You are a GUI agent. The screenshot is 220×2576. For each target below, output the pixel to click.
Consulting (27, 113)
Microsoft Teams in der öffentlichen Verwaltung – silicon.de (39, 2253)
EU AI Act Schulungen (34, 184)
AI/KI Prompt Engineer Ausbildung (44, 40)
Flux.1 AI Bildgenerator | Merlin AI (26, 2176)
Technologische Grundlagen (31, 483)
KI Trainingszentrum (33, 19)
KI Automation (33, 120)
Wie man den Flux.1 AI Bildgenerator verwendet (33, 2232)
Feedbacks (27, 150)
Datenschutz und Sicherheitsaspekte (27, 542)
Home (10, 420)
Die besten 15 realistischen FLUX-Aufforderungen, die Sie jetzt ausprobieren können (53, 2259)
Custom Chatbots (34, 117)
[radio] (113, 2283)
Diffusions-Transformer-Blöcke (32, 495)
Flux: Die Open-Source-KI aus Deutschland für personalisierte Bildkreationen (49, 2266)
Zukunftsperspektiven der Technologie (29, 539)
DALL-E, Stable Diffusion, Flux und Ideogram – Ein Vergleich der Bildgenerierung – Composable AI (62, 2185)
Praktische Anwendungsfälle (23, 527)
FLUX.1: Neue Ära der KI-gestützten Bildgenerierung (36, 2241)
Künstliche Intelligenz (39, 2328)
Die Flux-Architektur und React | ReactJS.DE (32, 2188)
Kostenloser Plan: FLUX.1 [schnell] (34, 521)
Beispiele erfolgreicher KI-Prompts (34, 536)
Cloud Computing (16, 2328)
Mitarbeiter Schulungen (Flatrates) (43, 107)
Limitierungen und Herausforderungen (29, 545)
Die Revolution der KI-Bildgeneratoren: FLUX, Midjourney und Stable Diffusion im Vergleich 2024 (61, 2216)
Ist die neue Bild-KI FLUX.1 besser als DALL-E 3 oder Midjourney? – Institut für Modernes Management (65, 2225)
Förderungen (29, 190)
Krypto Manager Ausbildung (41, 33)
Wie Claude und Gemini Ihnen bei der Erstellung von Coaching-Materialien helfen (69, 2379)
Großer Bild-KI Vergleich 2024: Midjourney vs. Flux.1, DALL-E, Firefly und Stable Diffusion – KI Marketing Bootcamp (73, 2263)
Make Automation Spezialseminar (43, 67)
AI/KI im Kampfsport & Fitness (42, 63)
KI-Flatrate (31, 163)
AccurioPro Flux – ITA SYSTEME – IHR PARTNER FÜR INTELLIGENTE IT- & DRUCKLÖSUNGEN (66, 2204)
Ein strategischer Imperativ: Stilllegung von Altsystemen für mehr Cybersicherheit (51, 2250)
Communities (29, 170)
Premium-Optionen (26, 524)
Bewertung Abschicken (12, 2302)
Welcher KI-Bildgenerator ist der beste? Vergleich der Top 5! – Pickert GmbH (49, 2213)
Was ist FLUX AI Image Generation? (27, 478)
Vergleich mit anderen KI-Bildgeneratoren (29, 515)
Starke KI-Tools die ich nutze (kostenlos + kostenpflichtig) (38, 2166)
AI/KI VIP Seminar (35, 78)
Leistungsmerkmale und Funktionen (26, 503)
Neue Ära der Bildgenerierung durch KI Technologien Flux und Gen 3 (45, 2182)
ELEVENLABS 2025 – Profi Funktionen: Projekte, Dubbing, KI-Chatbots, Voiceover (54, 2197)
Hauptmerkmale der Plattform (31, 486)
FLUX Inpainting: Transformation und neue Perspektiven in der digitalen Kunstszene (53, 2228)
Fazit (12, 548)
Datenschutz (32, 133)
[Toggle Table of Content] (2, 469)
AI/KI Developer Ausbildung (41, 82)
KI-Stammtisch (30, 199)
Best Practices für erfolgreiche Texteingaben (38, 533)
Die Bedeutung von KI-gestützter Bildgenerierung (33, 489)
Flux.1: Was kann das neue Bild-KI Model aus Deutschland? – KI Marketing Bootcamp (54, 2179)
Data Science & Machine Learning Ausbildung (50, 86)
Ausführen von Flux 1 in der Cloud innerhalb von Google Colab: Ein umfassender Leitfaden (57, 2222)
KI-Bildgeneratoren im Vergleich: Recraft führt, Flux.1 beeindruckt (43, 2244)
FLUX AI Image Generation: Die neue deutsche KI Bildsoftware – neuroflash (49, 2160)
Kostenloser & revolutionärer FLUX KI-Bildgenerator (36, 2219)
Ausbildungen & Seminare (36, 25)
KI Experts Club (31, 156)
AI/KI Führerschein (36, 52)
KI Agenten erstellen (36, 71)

++++

## [Exercise goal]
Find and copy each line above that includes the string "Image".

## [Final answer]
Was ist FLUX AI Image Generation? (27, 478)
FLUX AI Image Generation: Die neue deutsche KI Bildsoftware – neuroflash (49, 2160)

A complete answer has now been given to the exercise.